The complexity of the issues affecting a rates decision, one way or the other, is reflected in the fact that every time a Fed official voices an opinion, conflicting views are expressed at the same time. An example of this would be when New York Fed President Bill Dudley said on Wednesday that “at this moment” a rate hike no longer seems as “compelling” as it did. A short while after, referring to the September 16/17 FOMC meeting, he said quite clearly that a September rate increase “could become ‘more compelling’ by the time of the meeting as we get additional information.”
One factor coming out of Fed talks by different officials seems to be an almost common desire to increase rates in order to start normalizing interest rates and allowing market forces to push further economic growth.
Economists and investors alike were watching the annual get together of central bankers from around the globe at Jackson Hole, Wyoming, for indications of the direction officials might be taking with regard to a rate hike.
Fed vice chairman Stanley Fischer is on record as saying that there are two important elements to any rates hike decision, while he introduced a third element in his address at Jackson Hole. The first being that there are good indications that an economic recovery is underway and the second that inflation is growing towards the 2% “ideal” set by the Fed while the third element is an end to the volatility in global markets emanating from China.
Referring to the global market volatility, Fischer said, “it’s early to tell”, while speaking to CNBC on the sidelines of the Jackson Hole meeting. He added, “We’re still watching how it unfolds,” as he acknowledged along with other Fed officials that the global equities sell-off that started in China would influence the timing of the decision to hike the interest rate.
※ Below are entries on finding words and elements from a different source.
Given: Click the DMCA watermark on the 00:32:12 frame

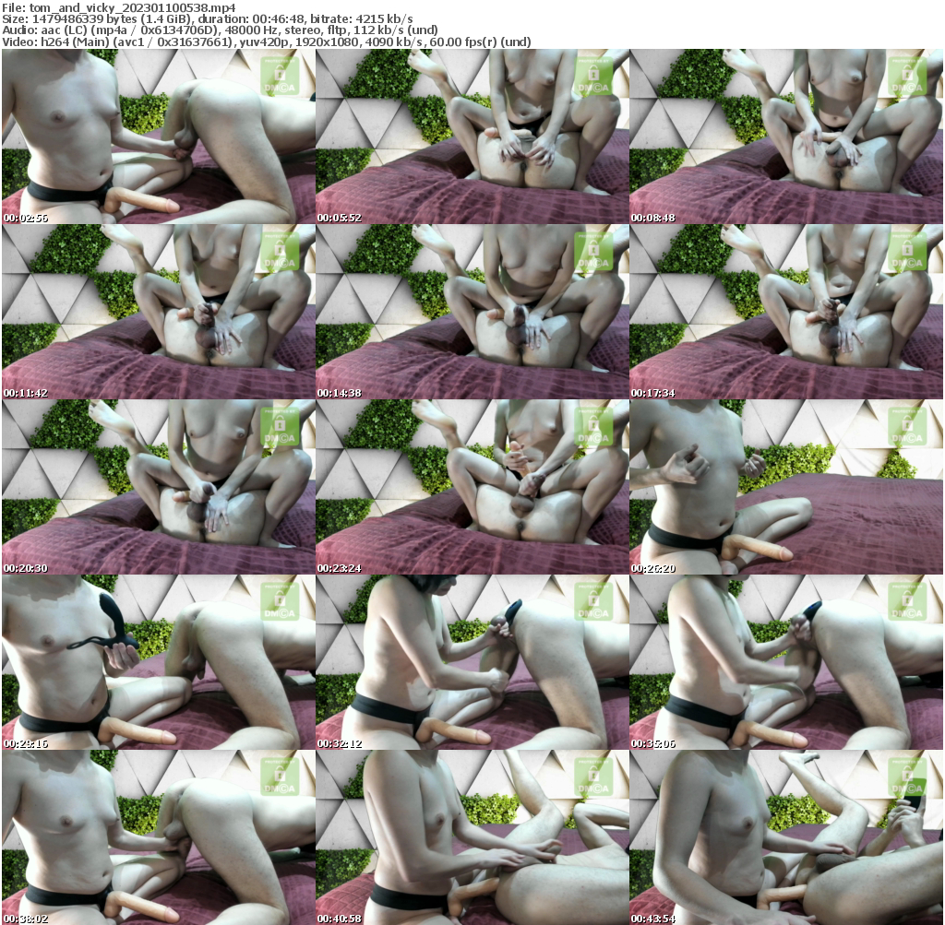Looking at the screenshot, I should [592, 600].
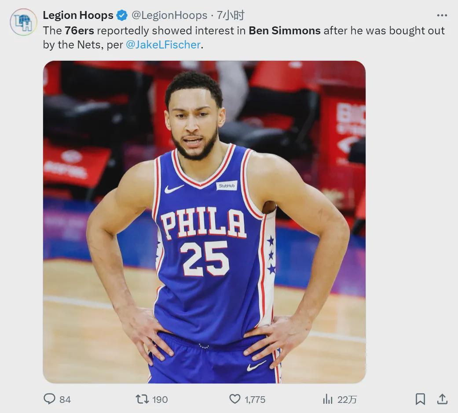This screenshot has height=413, width=458.
Task: Repost the tweet using the retweet icon
Action: [x=142, y=399]
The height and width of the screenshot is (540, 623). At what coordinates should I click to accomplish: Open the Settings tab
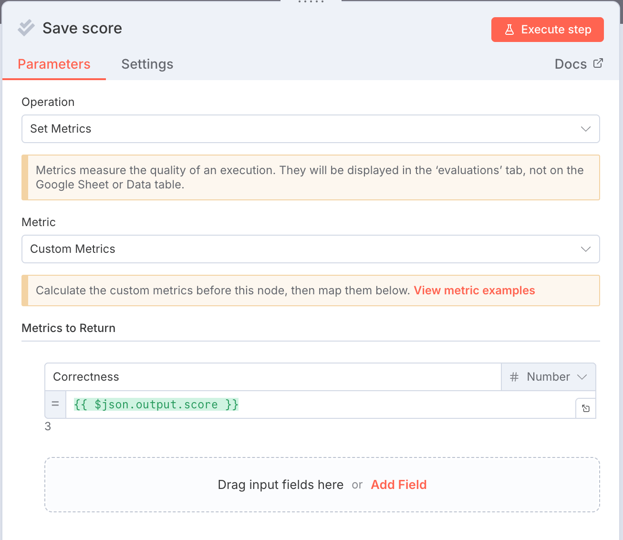147,64
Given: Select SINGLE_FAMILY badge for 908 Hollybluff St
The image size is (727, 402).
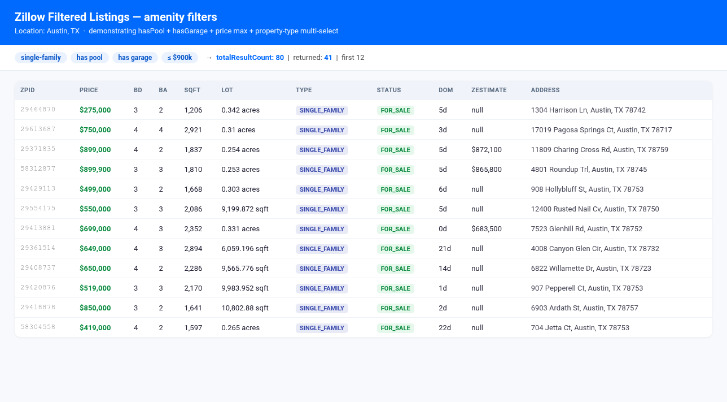Looking at the screenshot, I should 322,189.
Former Fed vice chairman Alan Blinder says that Fed officials have made it clear that they don't want to surprise the markets when they finally make a decision. Had any consensus emerged out of the meeting, this would have been made known to the market.
Meanwhile, Blinder said in a radio interview, “If they knew, they’d already be giving strong hints. You’d have heard something from Janet Yellen pushing in the September-ish or December-ish direction. We’ve heard nothing like that from chair Yellen.”
Fed watchers appear to agree on one thing, if the financial markets don't return to stability, the Fed will hold back on a September rates increase.
A conflicting view comes from Jim Glassman, economist at J.P. Morgan Chase & Co. who thinks Janet Yellen will decide to increase the interest rate in September.
Glassman commented, “This is the most important test a central banker has faced in the past several decades.” His prediction is that the Fed Chair would increase the rates to illustrate to the markets that “there is no reason to panic.”